··· Records for the task
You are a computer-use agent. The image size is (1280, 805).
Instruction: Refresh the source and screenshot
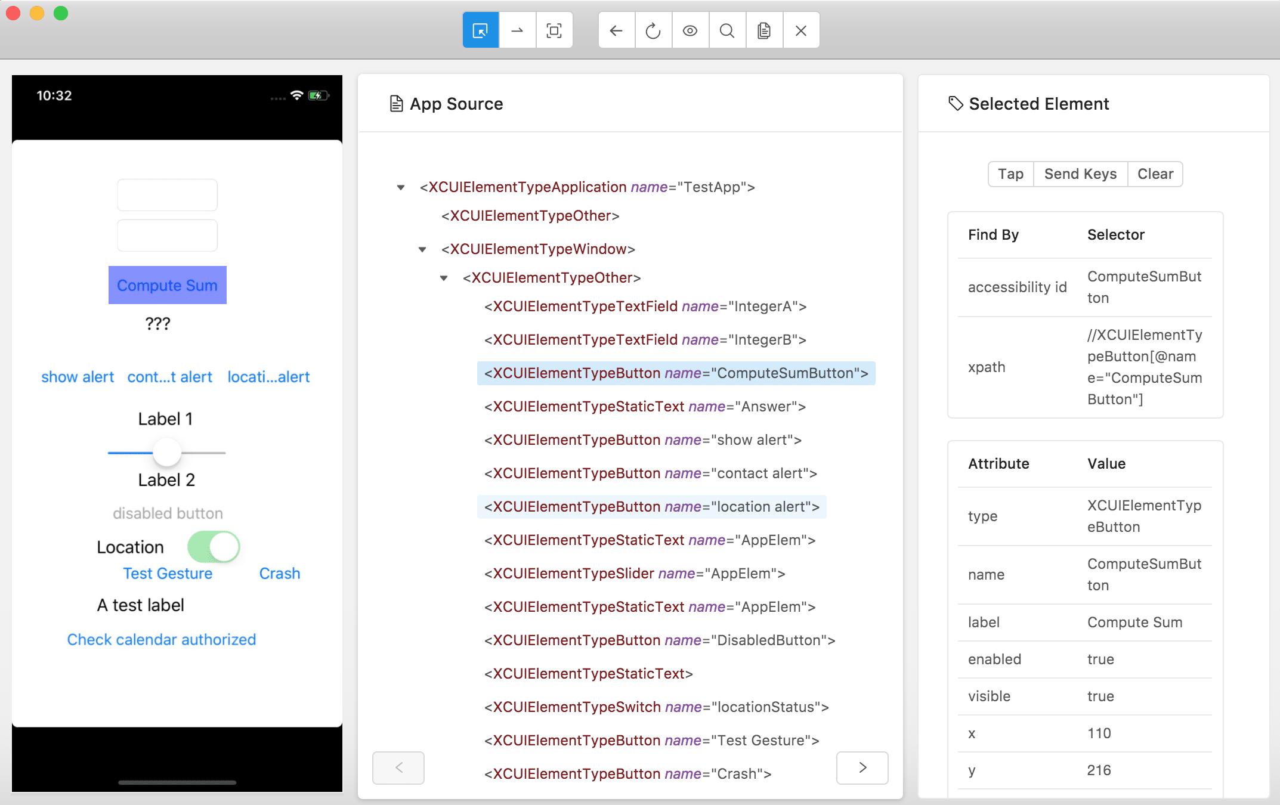[x=653, y=30]
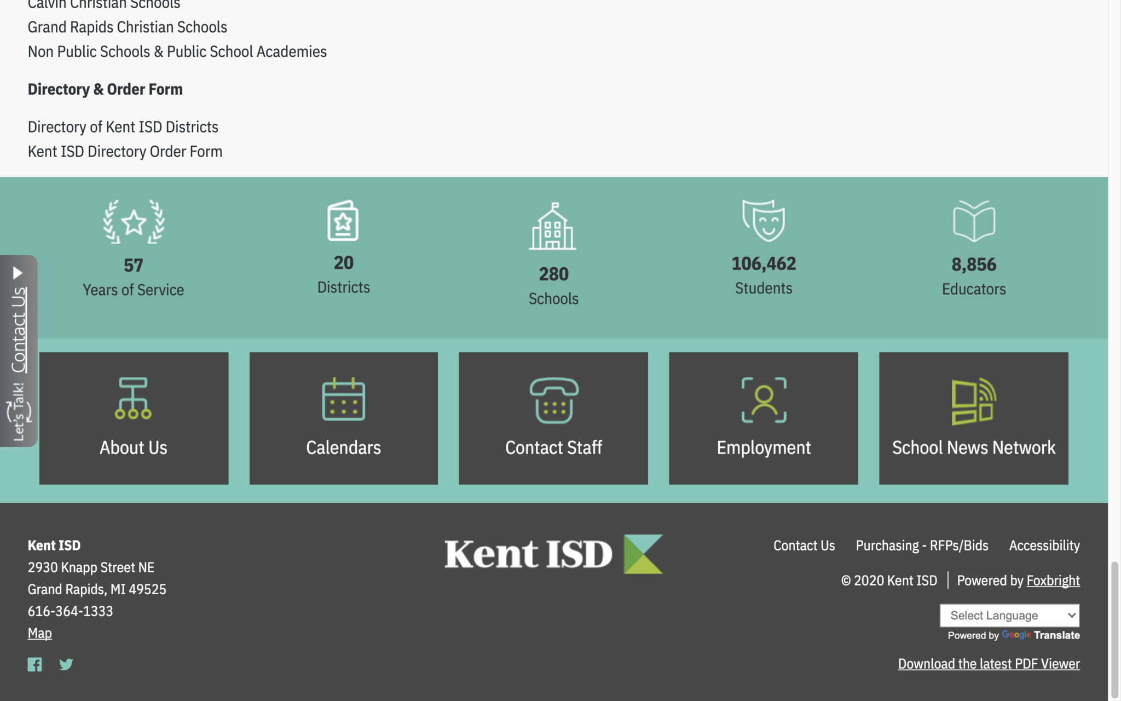
Task: Click the Foxbright link
Action: (1053, 581)
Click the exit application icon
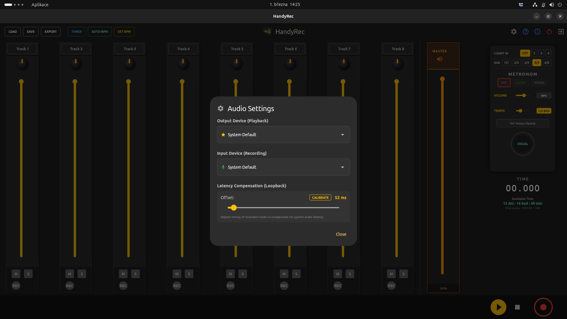The height and width of the screenshot is (319, 567). [x=561, y=32]
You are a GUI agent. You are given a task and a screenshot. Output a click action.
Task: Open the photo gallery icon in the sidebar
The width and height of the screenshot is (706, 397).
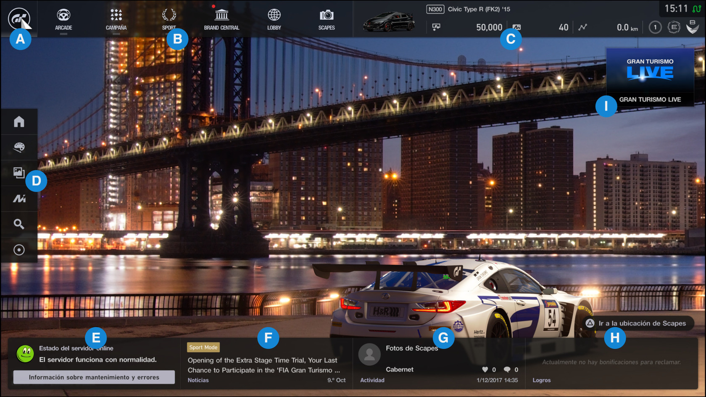click(19, 173)
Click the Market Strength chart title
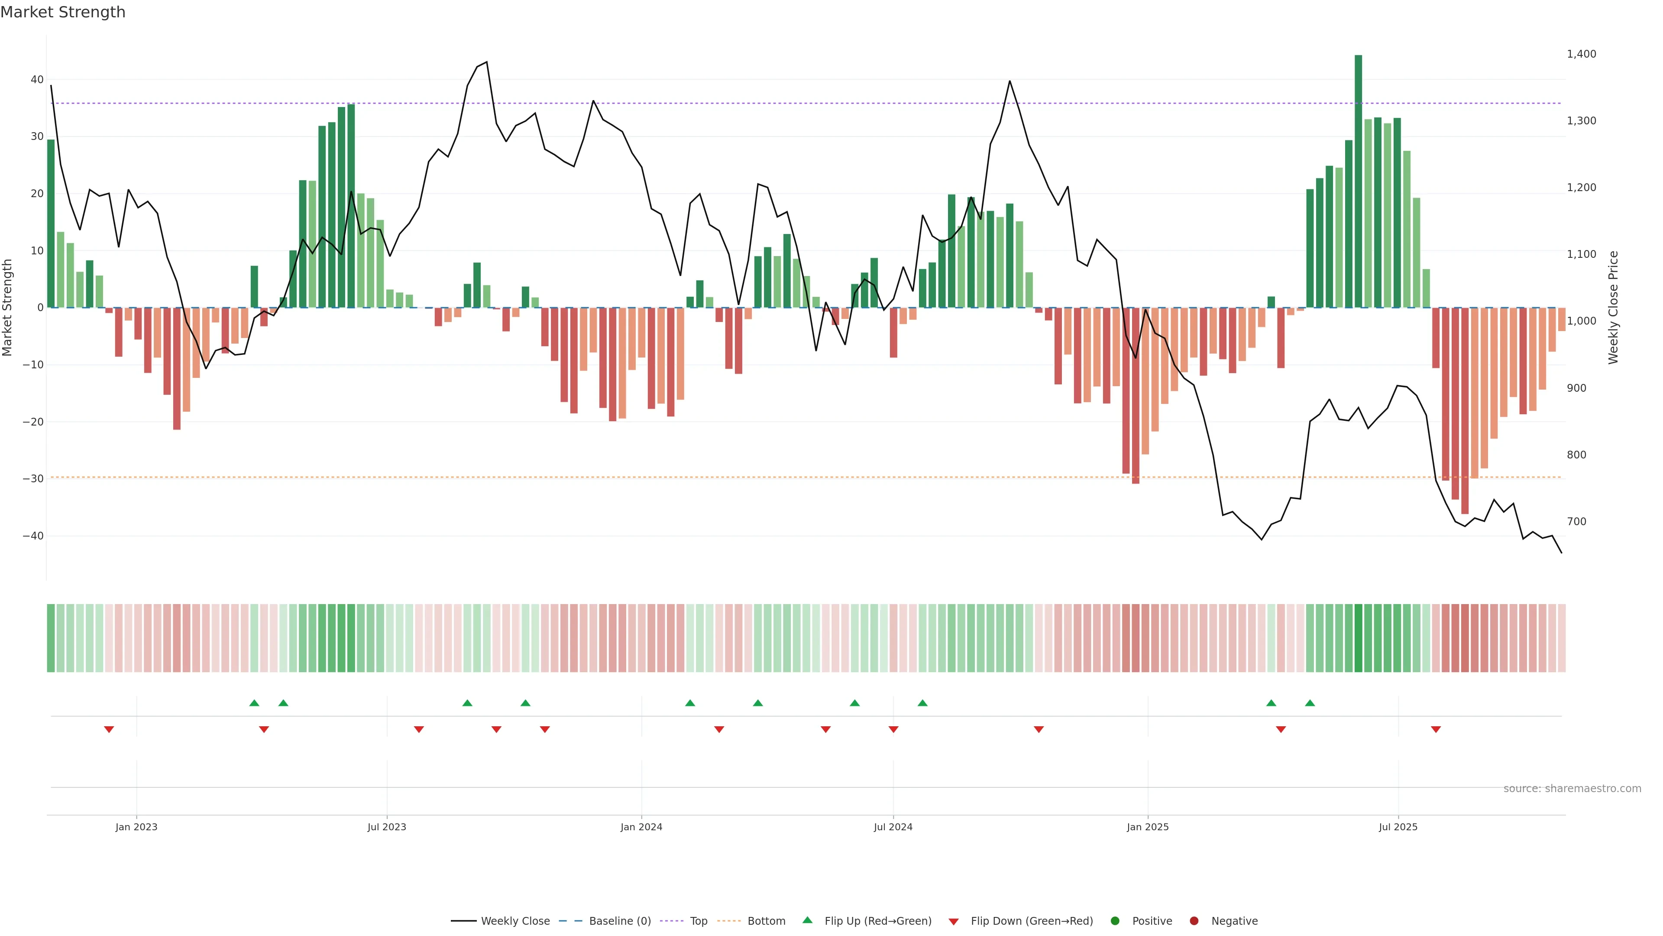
······
**What the task asks:**
In the entries above, some lines hold the string "agent". Copy each of them.

**Answer for the task:**
You are a computer-use agent. The image size is (1280, 805).
You are a GUI agent. You are given a task and a screenshot. Output a click action.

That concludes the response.